TASK INSTRUCTIONS>
Transcribe the records below exactly as they appear, omitting any pictures.

DATA>

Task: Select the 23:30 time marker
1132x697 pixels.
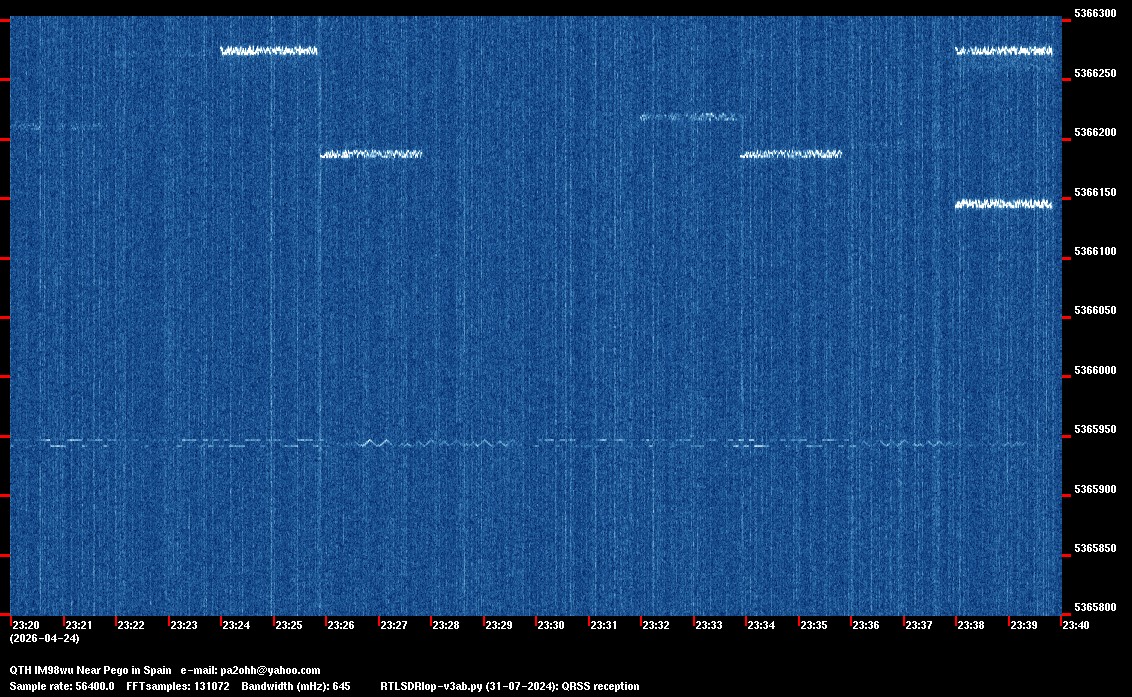Action: (x=550, y=625)
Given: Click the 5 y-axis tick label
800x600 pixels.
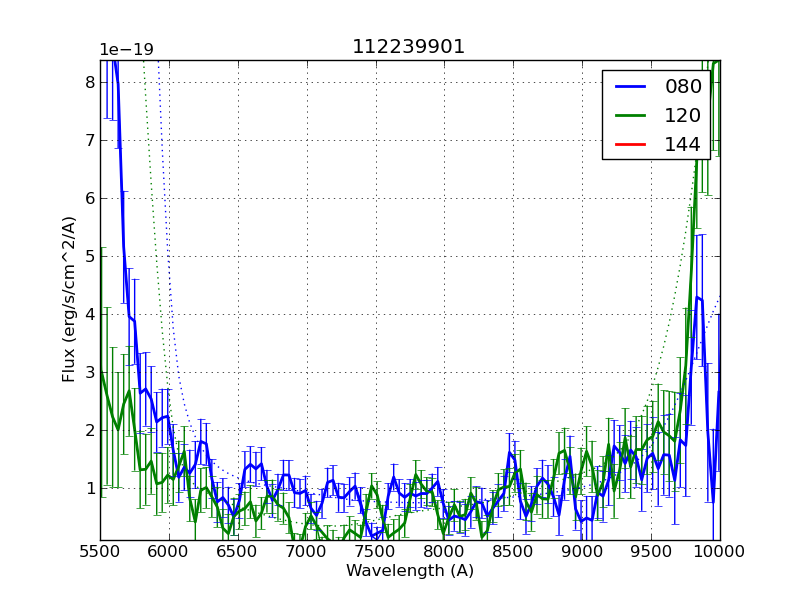Looking at the screenshot, I should [90, 256].
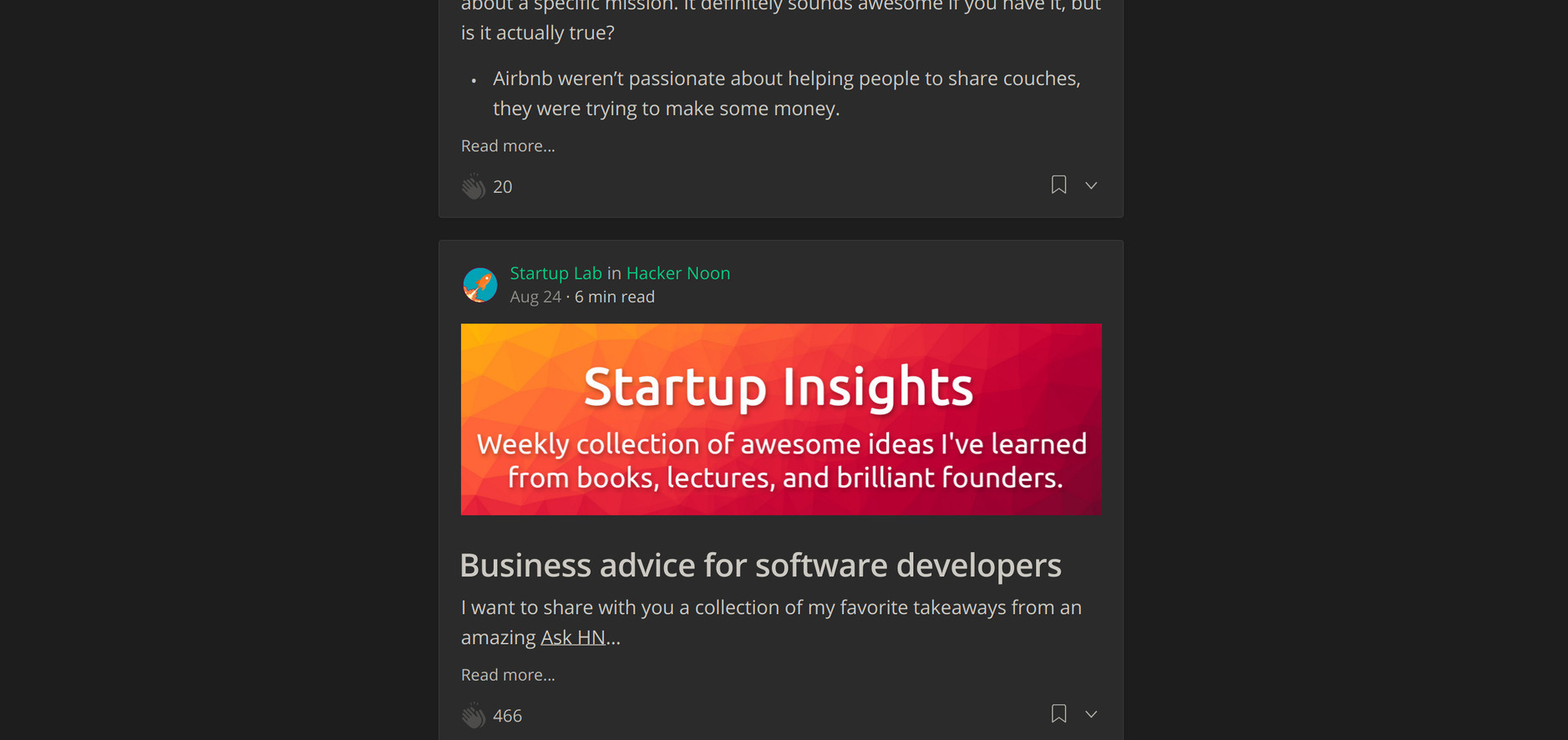Expand more options chevron on the Airbnb post
The width and height of the screenshot is (1568, 740).
pos(1091,185)
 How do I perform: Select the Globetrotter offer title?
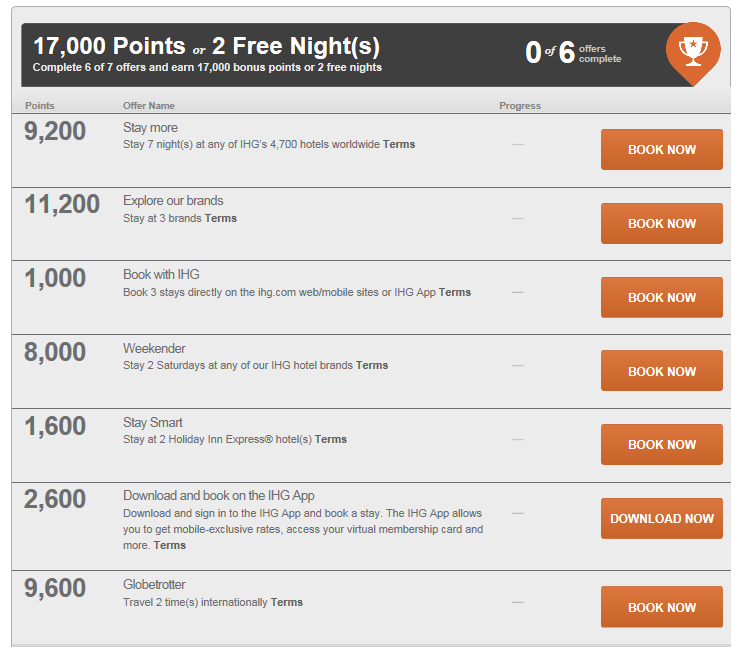154,584
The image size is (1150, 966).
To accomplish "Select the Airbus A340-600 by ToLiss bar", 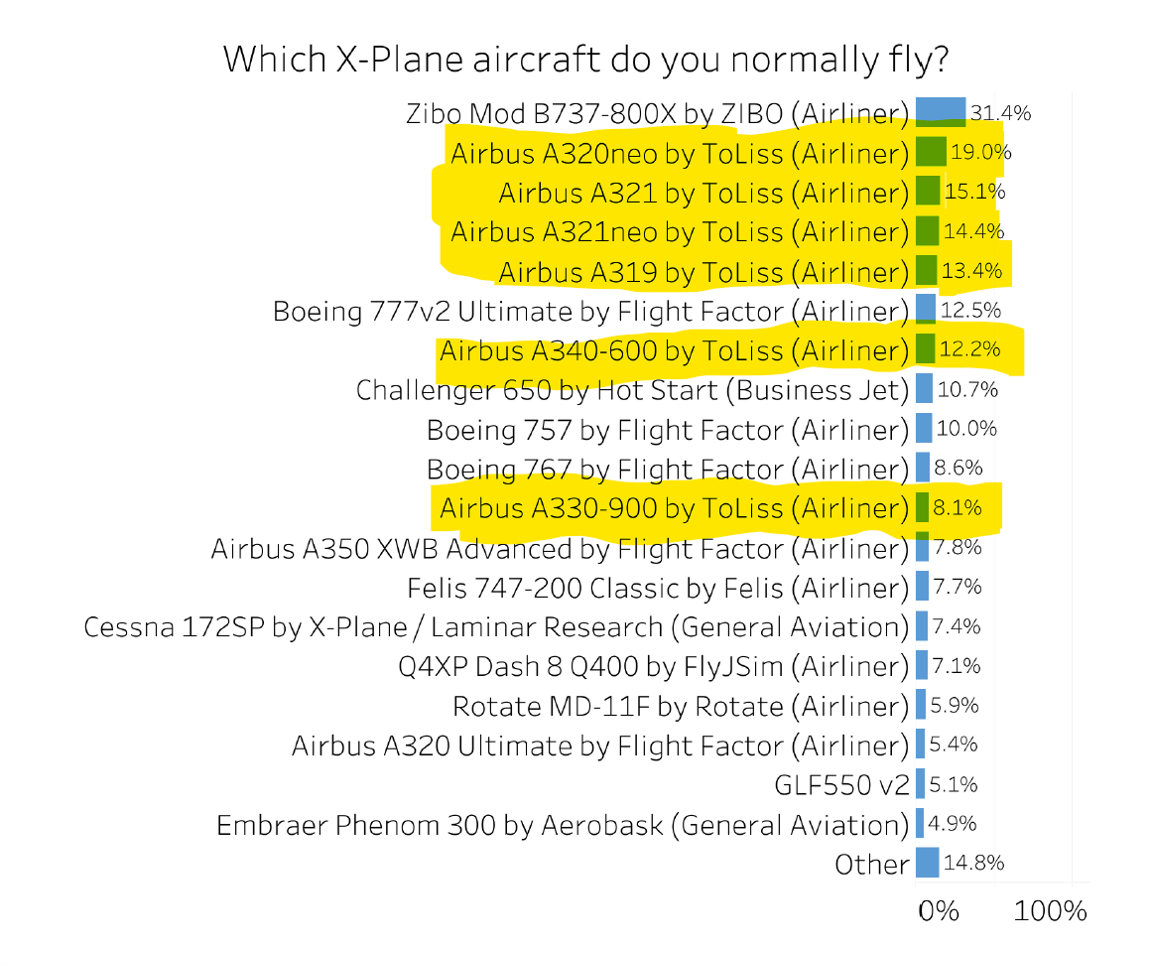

ANSWER FOR THE TASK>
Task: Select the 23:30 time marker
1132x697 pixels.
Action: (x=550, y=625)
Given: Click the 5 y-axis tick label
800x600 pixels.
Looking at the screenshot, I should [90, 256].
Expand more options chevron on the Airbnb post
The width and height of the screenshot is (1568, 740).
pos(1091,185)
 How do I perform: Select the Globetrotter offer title?
154,584
The image size is (1150, 966).
To accomplish "Select the Airbus A340-600 by ToLiss bar", 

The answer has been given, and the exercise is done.